RFK Stadium — which was officially renamed in 1969 following the assassination of Robert Kennedy — was home to the then Washington Redskins for 36 seasons between 1961-96, with the team going 173-102-3 in 266 games there. However, after nearly a decade of wrangling over a new stadium, and having a 1994 agreement collapse in the face of complaints in part fuelled by the team’s racially insensitive nickname, owner Jack Kent Cooke decided to move to Maryland, where the team remained through the Daniel Snyder years and, now, into its latest ownership, overseen by Josh Harris.

Although several options were under consideration as a replacement for the ageing Northwest Stadium (formerly FedEx Field), the Harris-led group secured a potential return to the RFK campus by signing an agreement in late April, alongside DC mayor Muriel Bowser, that would activate ‘180 acres of opportunity’, starting with the construction of a state-of-the-art roofed stadium. When Congress passed the D.C. Robert F. Kennedy Memorial Stadium Campus Revitalization Act at the start of 2025, which was signed into law in January, it gave the District the ability to develop the long-underutilised space after lifting restrictions that were in place under the previous lease.

The project, however, was subject to the usual financial scrutiny, and the D.C. Council this week set a date to vote on revised legislation that could confirm the Commanders’ return to the capital. The updated plan would support a $3.7bn redevelopment project featuring the new stadium, 6,000 housing units — including 1,800 designated as ‘affordable’ — and a mix of retail space and parkland across 174 acres.

I am pleased to announce that, in discussions I have had with the Washington Commanders with regard to the proposal for a new stadium, we have reached an

agreement on the general terms, primarily with regard to the finances,” council chairman Phil Mendelson reported. “The Commanders’ need for urgency actually worked to our benefit because what we said to them was, ‘If you really want an earlier date [for the vote], then we want to see some changes that make it better for the citizens of the district. I am pleased to say that will see significant revenues coming to the District General Fund and some other changes that are of benefit to the city.

As a reminder, when the deal was announced between the mayor and the Commanders, what was proposed was a $500m subsidy for construction of the stadium plus another $356m for the construction of two parking garages. I want to emphasise that those dollars, which are unchanged from where we are today, are the upside of what the District provides. That is to say the city is not on the hook if the cost of the stadium is greater than what the team thinks.

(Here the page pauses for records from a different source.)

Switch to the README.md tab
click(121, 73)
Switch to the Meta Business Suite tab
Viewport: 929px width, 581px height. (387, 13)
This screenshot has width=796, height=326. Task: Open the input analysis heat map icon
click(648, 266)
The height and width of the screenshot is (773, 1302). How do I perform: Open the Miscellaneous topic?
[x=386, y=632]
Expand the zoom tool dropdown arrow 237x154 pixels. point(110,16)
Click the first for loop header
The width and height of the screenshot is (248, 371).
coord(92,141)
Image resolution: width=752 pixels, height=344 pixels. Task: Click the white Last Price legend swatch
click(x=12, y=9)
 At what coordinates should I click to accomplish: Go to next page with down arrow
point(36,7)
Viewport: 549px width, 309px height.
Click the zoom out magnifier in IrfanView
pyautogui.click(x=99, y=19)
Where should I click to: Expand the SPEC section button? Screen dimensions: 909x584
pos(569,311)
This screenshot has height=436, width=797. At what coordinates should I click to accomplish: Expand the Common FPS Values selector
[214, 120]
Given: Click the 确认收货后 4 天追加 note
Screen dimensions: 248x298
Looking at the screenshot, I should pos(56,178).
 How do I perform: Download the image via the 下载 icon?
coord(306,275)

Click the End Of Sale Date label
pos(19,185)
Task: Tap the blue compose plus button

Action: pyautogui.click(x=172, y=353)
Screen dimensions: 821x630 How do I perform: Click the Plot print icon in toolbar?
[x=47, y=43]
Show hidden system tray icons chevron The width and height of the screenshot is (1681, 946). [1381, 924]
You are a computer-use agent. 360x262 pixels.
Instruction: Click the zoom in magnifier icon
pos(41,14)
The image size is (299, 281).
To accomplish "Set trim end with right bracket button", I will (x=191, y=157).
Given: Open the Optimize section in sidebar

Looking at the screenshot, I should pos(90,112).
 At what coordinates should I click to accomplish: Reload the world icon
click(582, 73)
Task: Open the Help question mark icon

In addition, what was worked out between the mayor and the team was that there would be a significant number of tax abatements or tax avoidance — no parking tax, which is 18 per cent, and tax abatements on sales tax with different sales taxes, which is to say the city would be borrowing and providing $856m and there would be no revenue stream to the general fund in return. What we have negotiated is quite different. Benefit to the city in terms of revenues could be as much as $949m over the term of the lease, so there will be parking taxes that will go to the general fund, as well as sales taxes on general merchandise and sales taxes on food and beverages. The team will retain the ticket taxes and they will go into the maintenance fund that they want, and that is important for maintaining the facility for the life of the lease.

We will also be redirecting some of the revenue from what is going to be called the Sports Facilities Fee, roughly $600m over the lease term, to a transportation improvement fund to [address] the capacity of the existing metro station and the possibility that a new additional station would have to be built. The Commanders, meanwhile, have agreed to provide $50m for community benefits: youth sports linked to education, a grocery store, job training, community benefits such as that.”

Under the revised proposal, Mendelson’s office estimates, the redevelopment could generate $26.6bn in tax revenue over 30 years. The District would contribute $1bn toward the stadium project, while the team would fund the remaining $2.7bn.